## start Document extract

Anyways, a picture of me and Tom at the rooftop bar:
The next four days or so were suffused with a manic and near-sleepless energy quite unlike the DC I had initially encountered, and we had many conversations about thoughts that have been banging around in my head for a few years but never really have been organized in a way that I felt comfortable with. A lot of this might be familiar to readers of this blog or followers on Twitter/X (RIP), but I’ll try to stack it together in a way that hopefully makes sense:
Theses
Proposition A: Actually-Existing Socialism auto-generates a fundamentally new class contradiction internal to itself.
An idea, unfashionable for a long time but becoming more generally acceptable in left-wing discourse: the Soviet Union and People’s Republic of China constitute the real, concrete reality of socialism as having a historical existence. Neither, including the latter in its current form, constitute anything like a “degenerated workers state”, a “bureaucratic collectivist state”, or “state capitalism”.
The passage to socialism has an objectively historical character, operating at a degree far beyond the subjective whims of particular actors or groups of actors. The key insight of Marx is that the concrete existence of capitalism makes the reality of socialism possible—it serves as its foundation and is encoded with an auto-abolition that makes possible a future beyond capitalism. The existence of the Soviet Union and the PRC serve to disclose this reality in ways analysis and theory never could.
Class struggle persists within socialism, one directed not only against the bourgeois class—which persists—but against a new class that, while germinal within capitalism, fully realizes itself in the conditions of socialism.
Socialism develops the productive forces far beyond the checks and road blocks that capital throws up against this development. Productive developments calls into being a panoply of specialists, managers, experts, regulators, technicians and coordinators—these are the empirical manifestations of the new class, which takes as its primary object the task of planning and the creation of solutions.

## end Document extract

**Tasks to carry out**
(a) Check each statement below against the essay on socialism. For each, answer yes or no and quote the exact words from the essay that decide it.
(i) The essay calls the Soviet Union a "degenerated workers state."
(ii) The essay says the bourgeois class persists within socialism.
(iii) The essay says the author spent the next four days mostly sleeping.
(b) Answer these questions from the essay on socialism:
(i) Who is shown in the picture at the rooftop bar?
(ii) How long did the period of near-sleepless energy last?
(iii) What does the new class take as its primary object?
(c) Write the next part of the essay on socialism, starting after its final sentence.

## start Dataset entries

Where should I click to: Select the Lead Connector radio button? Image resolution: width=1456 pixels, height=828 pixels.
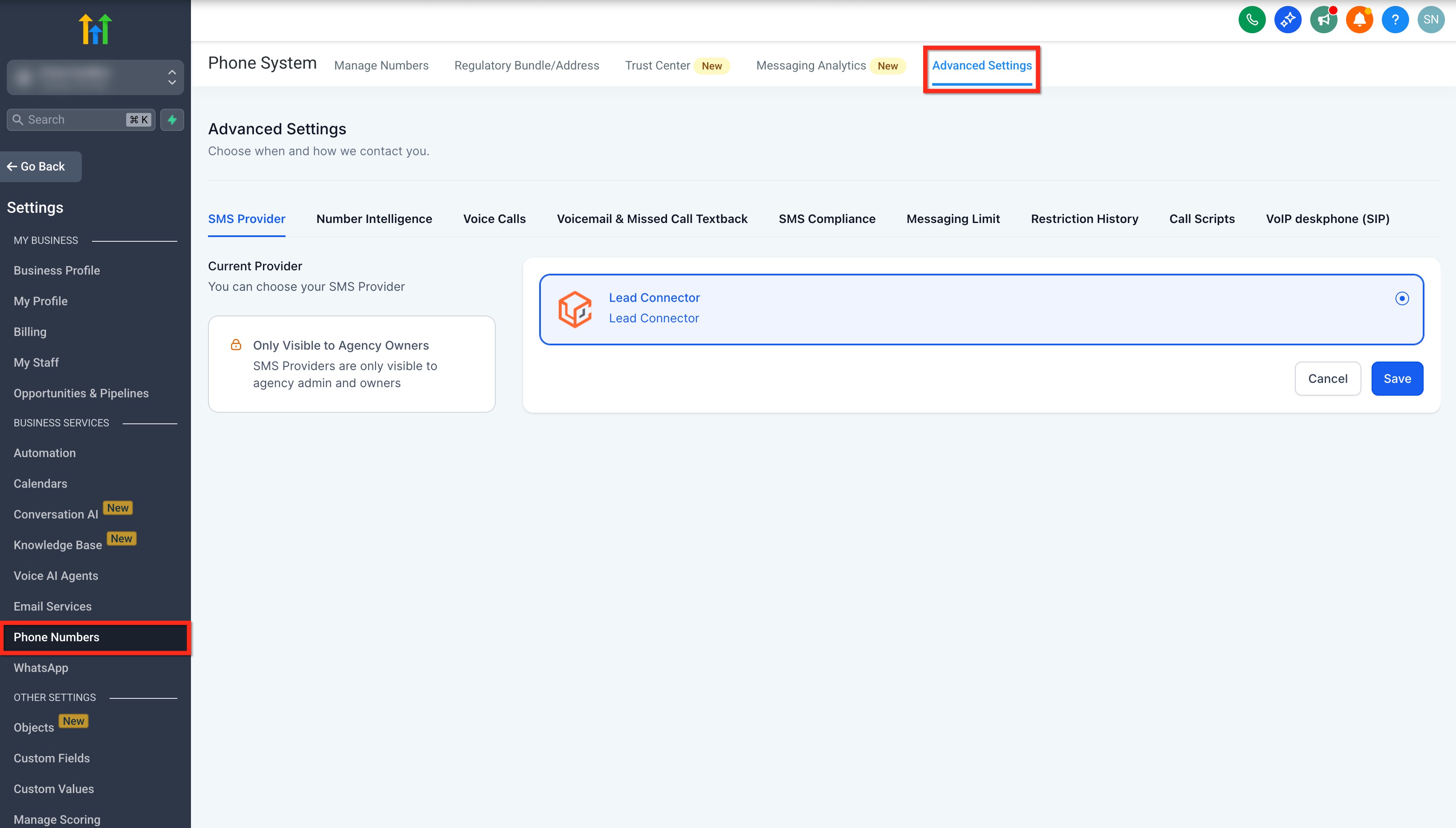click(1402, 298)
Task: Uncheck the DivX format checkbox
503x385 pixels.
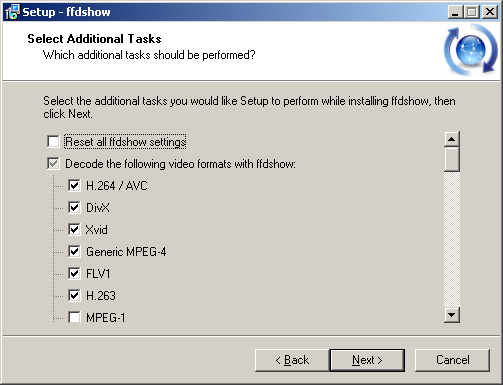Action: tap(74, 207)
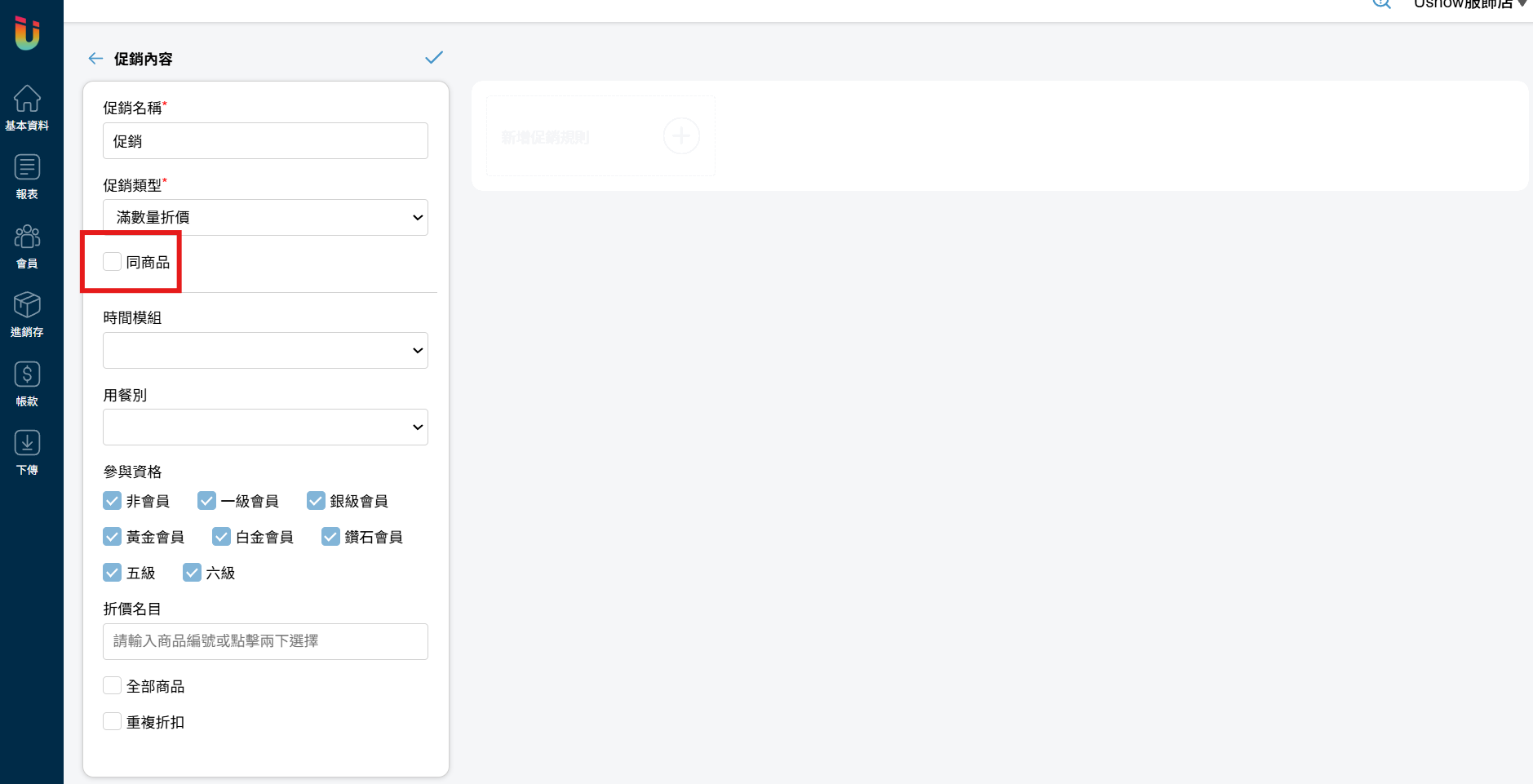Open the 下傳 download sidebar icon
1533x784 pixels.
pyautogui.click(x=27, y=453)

## end Dataset entries
## start Dataset entries

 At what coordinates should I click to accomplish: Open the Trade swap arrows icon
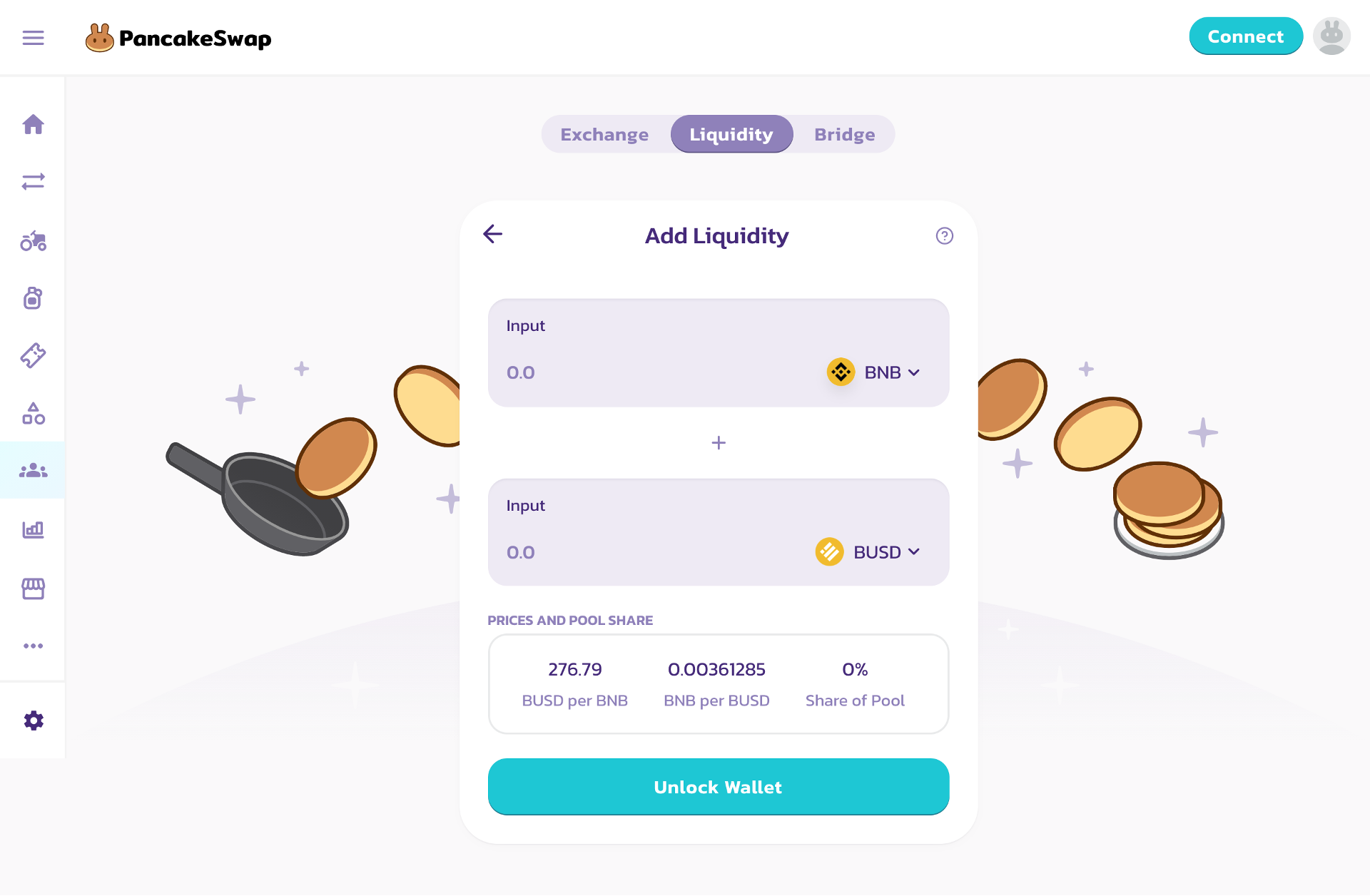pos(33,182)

## end Dataset entries

**Answers to the exercises**
(a)
(i) No: "Neither, including the latter in its current form, constitute anything like a “degenerated workers state”"
(ii) Yes: "directed not only against the bourgeois class—which persists"
(iii) No: "suffused with a manic and near-sleepless energy"

(b)
(i) The author and Tom
(ii) Four days or so
(iii) The task of planning and the creation of solutions

(c)
As it consolidates itself within the irrevocably fixed trendlines of development, the new class begins to achieve higher degrees of self-consciousness. This consciousness leads the class to assert itself not only within the matrices of production, but at a political level. It moves itself against the bourgeoisie and the proletariat alike.
Proposition B: The conflict between two class forces shapes the total content of Actually-Existing Socialism.
The whole of the story of Actually-Existing Socialism, the changes and contingent events that took place between them, express the dynamics of this new class struggle between the proletarian and the new class.
In the Soviet Union in the time of Stalin, it was the increasingly-consolidated new class that was repressed through the purges and accompanying events. Insofar as the ‘old Bolsheviks’ were themselves targeted, it was the ones who tended to act as the intellectuals who sought to shape the architecture of proletarian civilization according to the perspective of the new class.
Stalin’s gambit was to blunt the power of the new class and re-instill a proletarian political power base within the Soviet bureaucracy itself. This can be glimpsed empirically by the rise of those of a proletarian background within the bureaucracy.
Contrary to many theorists of the new class that exist on the political right, the ‘bureaucrat’ and the new class individual are not synonymous terms. Bureaucracy has its own rationality that must be grappled with, and that rationality easily complements the universalizing gaze of the new class. But at the same time, bureaucracy can be wrestled back by other class forces and put to work for different uses. Bureaucracy has a historical character and is bound to class society, but it is not a one dimensional construction: it is a terrain onto which the struggle spills itself.
Under Khrushchev, the forward momentum against the new class was halted and reversed. The scientist, the engineer, and the planner became the dominant forces in Soviet society, and with them, cultural forms grounded in cybernetics, utopian dreams of space, and abstract intellectualism proliferated. The rising class of managers and experts would soon group themselves at the top of state-owned industries; when now-inevitable collapse of the Soviet Union would arrive, many of these individuals became the first true ‘capitalists’ in the post-Soviet sphere: history running the new class backwards, transforming them into oligarchs.
Proposition C: The Sino-Soviet split signals the transposition of this class conflict to the level of geopolitics.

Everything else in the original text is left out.